*The problem*. Reproduce the whole listing, keeping each word unchanged.

══════════════════════════════

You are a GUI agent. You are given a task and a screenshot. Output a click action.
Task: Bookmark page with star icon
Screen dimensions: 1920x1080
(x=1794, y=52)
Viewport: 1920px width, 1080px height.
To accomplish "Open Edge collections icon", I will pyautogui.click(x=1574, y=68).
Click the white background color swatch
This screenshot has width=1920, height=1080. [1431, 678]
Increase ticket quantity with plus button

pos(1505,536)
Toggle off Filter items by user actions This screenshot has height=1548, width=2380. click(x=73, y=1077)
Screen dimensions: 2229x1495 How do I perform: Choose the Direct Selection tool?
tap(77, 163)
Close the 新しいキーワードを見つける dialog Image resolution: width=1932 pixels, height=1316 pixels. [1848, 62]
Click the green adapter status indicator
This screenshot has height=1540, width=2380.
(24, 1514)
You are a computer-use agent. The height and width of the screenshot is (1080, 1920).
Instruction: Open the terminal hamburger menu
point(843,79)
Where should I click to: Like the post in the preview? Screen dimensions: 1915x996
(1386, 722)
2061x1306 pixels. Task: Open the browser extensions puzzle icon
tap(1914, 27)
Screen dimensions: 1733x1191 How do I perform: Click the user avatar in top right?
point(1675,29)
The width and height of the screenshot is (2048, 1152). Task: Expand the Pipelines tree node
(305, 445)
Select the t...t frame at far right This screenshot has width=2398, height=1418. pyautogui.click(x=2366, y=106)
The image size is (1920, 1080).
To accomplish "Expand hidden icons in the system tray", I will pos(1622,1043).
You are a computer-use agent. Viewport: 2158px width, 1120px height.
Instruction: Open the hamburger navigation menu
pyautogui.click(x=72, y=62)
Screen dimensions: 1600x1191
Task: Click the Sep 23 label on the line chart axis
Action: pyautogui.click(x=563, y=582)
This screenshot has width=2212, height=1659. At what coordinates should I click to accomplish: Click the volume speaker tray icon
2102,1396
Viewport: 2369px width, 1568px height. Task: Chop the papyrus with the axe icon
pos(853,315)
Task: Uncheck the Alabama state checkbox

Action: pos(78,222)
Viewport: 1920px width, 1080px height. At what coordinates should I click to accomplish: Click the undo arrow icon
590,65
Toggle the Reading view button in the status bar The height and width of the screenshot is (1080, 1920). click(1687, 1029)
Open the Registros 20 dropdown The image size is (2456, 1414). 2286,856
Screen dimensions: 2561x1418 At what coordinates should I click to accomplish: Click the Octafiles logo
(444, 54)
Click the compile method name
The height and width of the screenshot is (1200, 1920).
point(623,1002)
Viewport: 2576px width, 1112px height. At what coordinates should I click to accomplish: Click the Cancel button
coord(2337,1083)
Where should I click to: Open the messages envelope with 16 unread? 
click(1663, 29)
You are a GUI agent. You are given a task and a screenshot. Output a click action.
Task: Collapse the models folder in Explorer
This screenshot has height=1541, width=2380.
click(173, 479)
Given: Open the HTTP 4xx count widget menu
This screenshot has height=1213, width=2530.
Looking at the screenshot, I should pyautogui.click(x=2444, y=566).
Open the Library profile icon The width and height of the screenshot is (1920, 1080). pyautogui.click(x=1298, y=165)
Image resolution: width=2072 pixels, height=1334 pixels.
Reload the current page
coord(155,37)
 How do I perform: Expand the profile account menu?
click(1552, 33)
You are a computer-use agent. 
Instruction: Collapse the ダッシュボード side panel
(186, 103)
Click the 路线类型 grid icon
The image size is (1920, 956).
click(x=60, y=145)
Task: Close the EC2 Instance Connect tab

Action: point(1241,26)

══════════════════════════════

*Exercise response*.
You are a GUI agent. You are given a task and a screenshot. Output a click action.
Task: Bookmark page with star icon
Screen dimensions: 1920x1080
(x=1794, y=52)
Viewport: 1920px width, 1080px height.
To accomplish "Open Edge collections icon", I will pyautogui.click(x=1574, y=68).
Click the white background color swatch
This screenshot has width=1920, height=1080. [1431, 678]
Increase ticket quantity with plus button

pos(1505,536)
Toggle off Filter items by user actions This screenshot has height=1548, width=2380. click(x=73, y=1077)
Screen dimensions: 2229x1495 How do I perform: Choose the Direct Selection tool?
tap(77, 163)
Close the 新しいキーワードを見つける dialog Image resolution: width=1932 pixels, height=1316 pixels. [1848, 62]
Click the green adapter status indicator
This screenshot has height=1540, width=2380.
(24, 1514)
You are a computer-use agent. The height and width of the screenshot is (1080, 1920).
Instruction: Open the terminal hamburger menu
point(843,79)
Where should I click to: Like the post in the preview? Screen dimensions: 1915x996
(1386, 722)
2061x1306 pixels. Task: Open the browser extensions puzzle icon
tap(1914, 27)
Screen dimensions: 1733x1191 How do I perform: Click the user avatar in top right?
point(1675,29)
The width and height of the screenshot is (2048, 1152). Task: Expand the Pipelines tree node
(305, 445)
Select the t...t frame at far right This screenshot has width=2398, height=1418. pyautogui.click(x=2366, y=106)
The image size is (1920, 1080).
To accomplish "Expand hidden icons in the system tray", I will pos(1622,1043).
You are a computer-use agent. Viewport: 2158px width, 1120px height.
Instruction: Open the hamburger navigation menu
pyautogui.click(x=72, y=62)
Screen dimensions: 1600x1191
Task: Click the Sep 23 label on the line chart axis
Action: pyautogui.click(x=563, y=582)
This screenshot has width=2212, height=1659. At what coordinates should I click to accomplish: Click the volume speaker tray icon
2102,1396
Viewport: 2369px width, 1568px height. Task: Chop the papyrus with the axe icon
pos(853,315)
Task: Uncheck the Alabama state checkbox

Action: pos(78,222)
Viewport: 1920px width, 1080px height. At what coordinates should I click to accomplish: Click the undo arrow icon
590,65
Toggle the Reading view button in the status bar The height and width of the screenshot is (1080, 1920). click(1687, 1029)
Open the Registros 20 dropdown The image size is (2456, 1414). 2286,856
Screen dimensions: 2561x1418 At what coordinates should I click to accomplish: Click the Octafiles logo
(444, 54)
Click the compile method name
The height and width of the screenshot is (1200, 1920).
point(623,1002)
Viewport: 2576px width, 1112px height. At what coordinates should I click to accomplish: Click the Cancel button
coord(2337,1083)
Where should I click to: Open the messages envelope with 16 unread? 
click(1663, 29)
You are a GUI agent. You are given a task and a screenshot. Output a click action.
Task: Collapse the models folder in Explorer
This screenshot has height=1541, width=2380.
click(173, 479)
Given: Open the HTTP 4xx count widget menu
This screenshot has height=1213, width=2530.
Looking at the screenshot, I should pyautogui.click(x=2444, y=566).
Open the Library profile icon The width and height of the screenshot is (1920, 1080). pyautogui.click(x=1298, y=165)
Image resolution: width=2072 pixels, height=1334 pixels.
Reload the current page
coord(155,37)
 How do I perform: Expand the profile account menu?
click(1552, 33)
You are a computer-use agent. 
Instruction: Collapse the ダッシュボード side panel
(186, 103)
Click the 路线类型 grid icon
The image size is (1920, 956).
click(x=60, y=145)
Task: Close the EC2 Instance Connect tab

Action: point(1241,26)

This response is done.